Guns-rights advocates want to change a state firearms law that they say has a racist past.
But black lawmakers say those advocates are using the story of a Reconstruction-era massacre of African-Americans to justify letting Georgians tote weapons in churches and other public places.
Next month is the 140th anniversary of the Camilla Massacre, when a group largely made up of blacks heading to a Southwest Georgia Republican political rally were shot up by white locals after being warned not to bring guns to town.
Gun-rights advocates say the September 1868 massacre, in which at least nine freedmen were killed and up to 25-30 were wounded, led the General Assembly to ban citizens from carrying firearms at political rallies and other “public gatherings.” The aim, they say, was to keep guns away from blacks.
“It was entirely about race,” said Ed Stone, president of GeorgiaCarry.org.
But many African-American lawmakers don’t see the “public gatherings” law as a civil rights issue. In fact, at the Capitol, black lawmakers have been some of the leading backers of gun-control legislation over the years.
One, Sen. Vincent Fort (D-Atlanta), called GeorgiaCarry’s use of the Camilla massacre “deeply offensive.”
“It’s very cynical, even more-so when you understand that in many African-American demographics, gun homicides are the number one cause of death,” Fort said. “To have these people use the history of discrimination against African-Americans going back 140 years to say this is why we need to have guns in churches, restaurants and schools …. where is this going to end?
GeorgiaCarry.org led the charge during the 2008 session to pass legislation allowing Georgians with carry licenses to take guns on MARTA, into restaurants and state parks. They are battling city of Atlanta officials in court over a ban on guns in non-secure areas of Hartsfield-Jackson International Airport. The next target may be churches and college campuses.
Earlier this month the group made a presentation to a Senate committee that will consider legislation for the 2009 session that would likely loosen the “public gatherings” section of state law, allowing Georgians with licenses to carry firearms in more places. During the meeting, Stone told lawmakers about the Camilla Massacre.
The incident has been called one of most violent episodes of Reconstruction.

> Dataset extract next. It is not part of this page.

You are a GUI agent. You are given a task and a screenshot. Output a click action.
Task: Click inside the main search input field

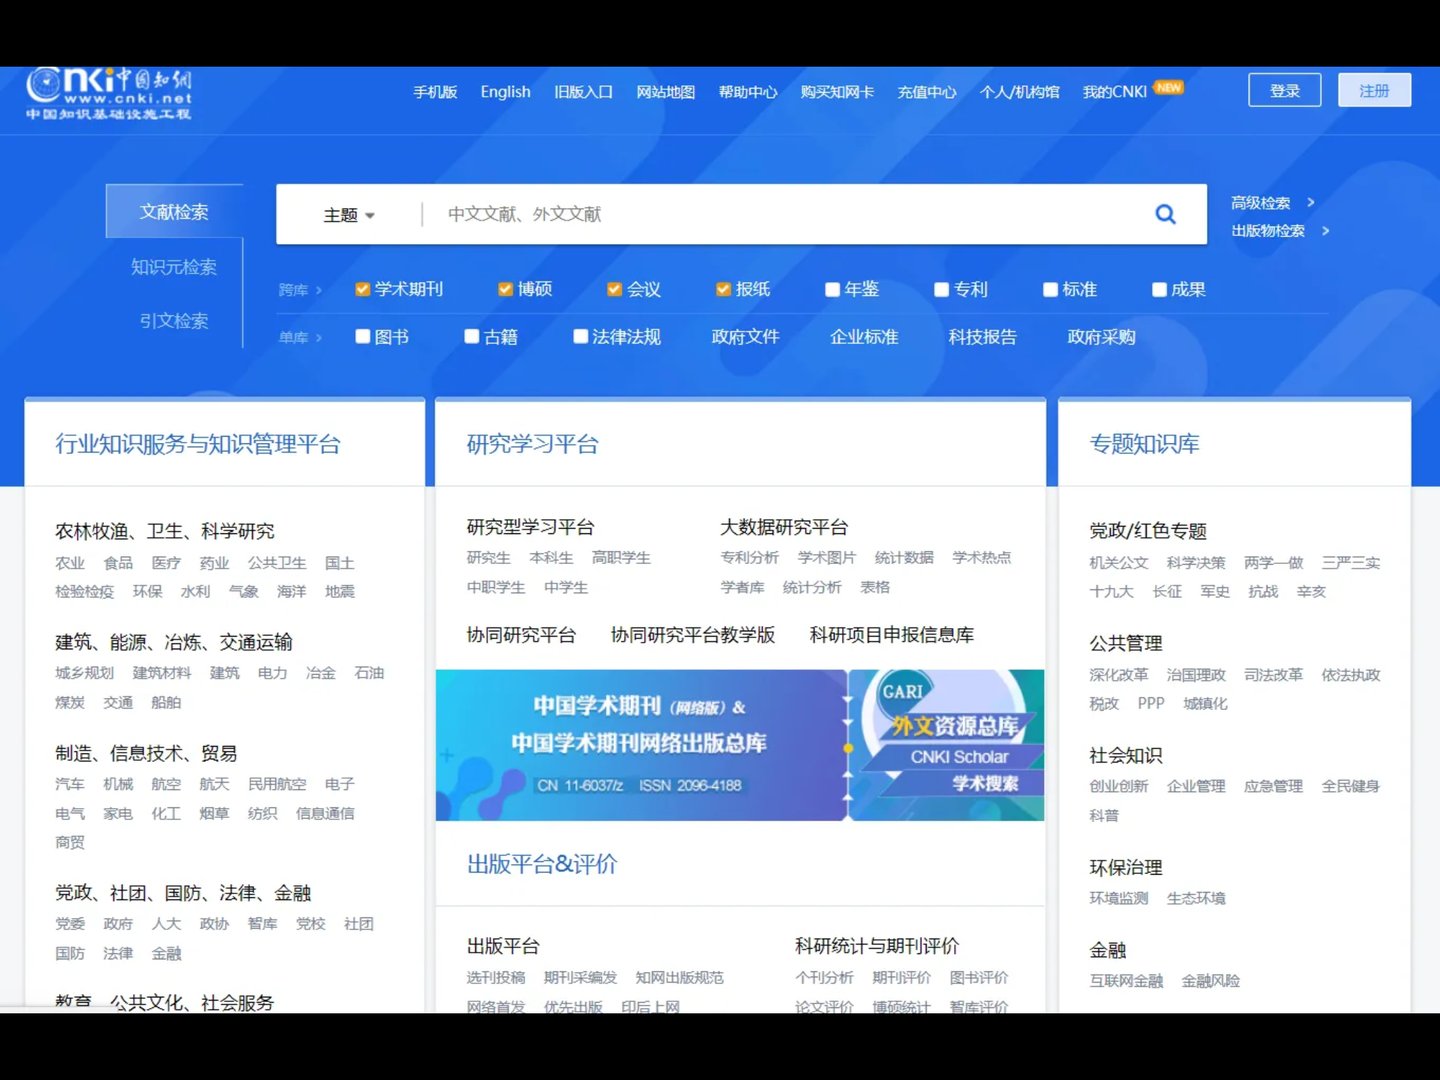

It happened after the white-dominated General Assembly expelled 32 black legislators. One of them, Philip Joiner, helped lead a march Sept. 19, 1868, of several hundred blacks and a few whites to Camilla to attend a Republican political rally. Some were armed with walking sticks, shotguns and other various firearms, according to historical accounts of the event.

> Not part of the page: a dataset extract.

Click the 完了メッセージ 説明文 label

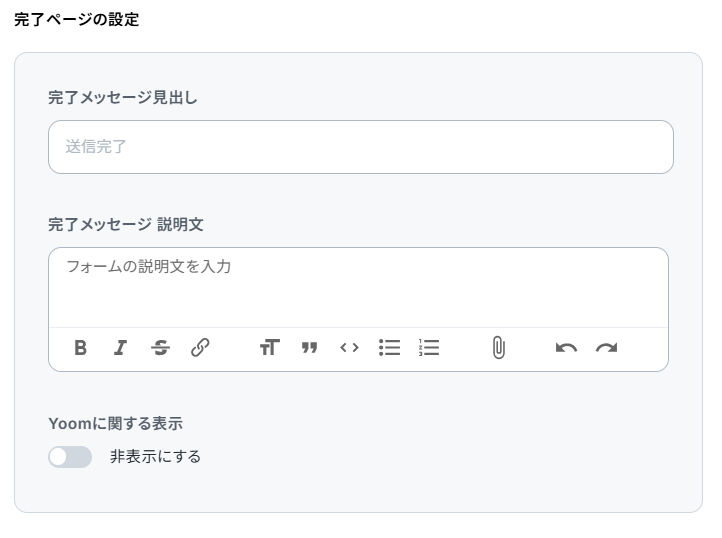(126, 225)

When the procession was a few miles outside of town, the local sheriff warned them not to come to town with firearms. The marchers told the sheriff they meant no harm and continued on. posse of armed white townsmen gathered to await the group.

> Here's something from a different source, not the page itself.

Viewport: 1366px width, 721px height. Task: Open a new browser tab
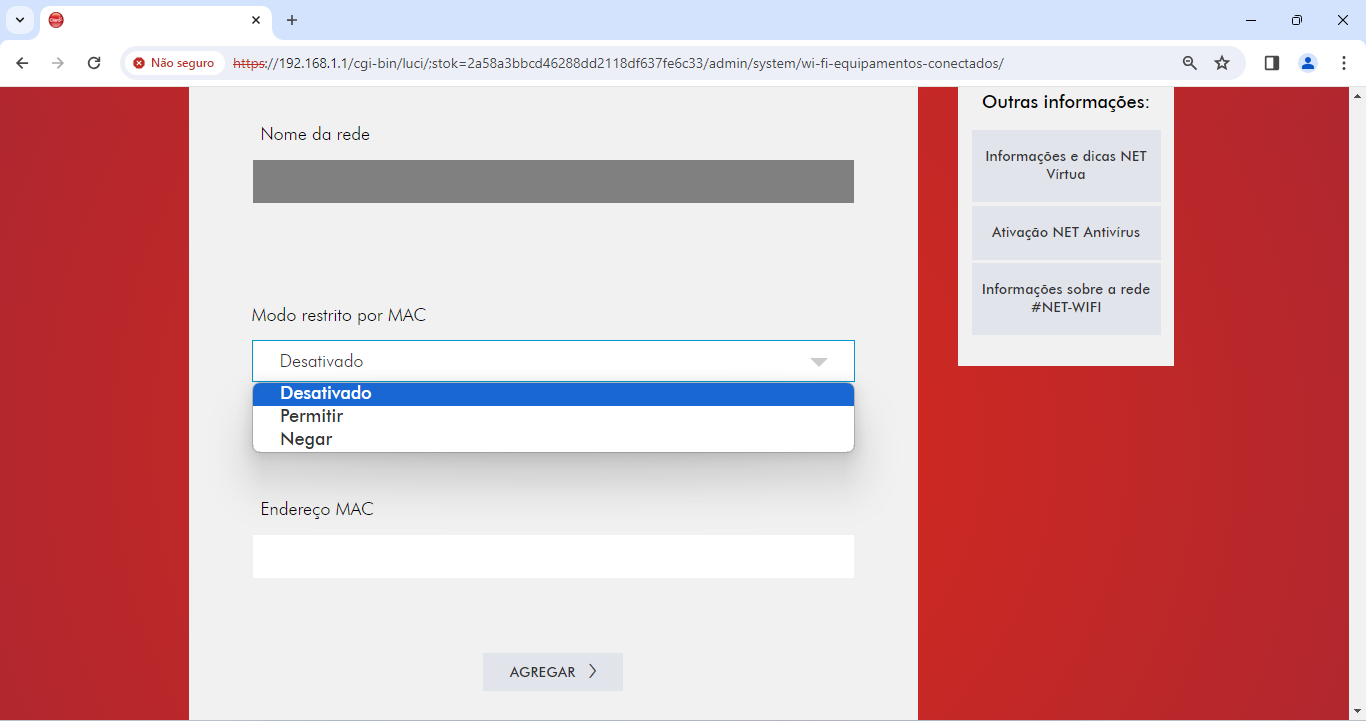pyautogui.click(x=292, y=20)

When the marchers arrived, they were met by a posse of armed white townsmen, who opened fire. The white Republicans and freedmen fled, but the sheriff’s men pursued them, shooting the freedmen as they tried to escape, according to the state histories. State officials blamed the marchers for defying the sheriff’s order not to bring guns to town.
Two years later, the General Assembly passed legislation prohibiting citizens from carrying guns into places of public worship, court, voting precincts or other “public gatherings.”
E.R. Lanier, a Georgia State University law professor who teaches Georgia legal history, said historical documents connecting the massacre with the gun law from that time are limited. But, he said, ” There is a connection, there is no doubt about it.”
While that may be true, Rep. Tyrone Brooks (D-Atlanta), a longtime civil rights activist, said it’s dishonest for groups like GeorgiaCarry to use “horrible stories to justify why the Legislature and the courts should allow for easier access to guns.
“It’s very disingenuous and it is not appropriate to link these horrible massacres to what they are doing in 2008,” Brooks said. “We need less guns on the street rather than more guns. If you took the guns off the street, particularly in African-American, Hispanic and poor white communities, the homicides would drop dramatically.”
Sen. Chip Rogers (R-Woodstock), a member of the Senate gun-laws study committee, supports giving more freedom to Georgians with carry licenses. He said the arguments about gun violence don’t hold water because Georgians who go through background checks to get the licenses generally aren’t the ones committing crimes.
“The gun violence that is occurring there is not happening with the people who are going through background checks, it’s happening with people who already have a criminal history,” Rogers said. “If they have a criminal history, particularly a violent criminal history, then we don’t want them carrying a weapon.”
Rogers called the Camilla massacre a sad piece of Georgia history that resulted in the “public gathering” law.
“Law enforcement back then thought you ought to disarm African-Americans,” Rogers said. “Now we are seeing people arguing about the same thing. If they are law-abiding citizens, regardless of what color they are, they ought to be able to protect themselves.”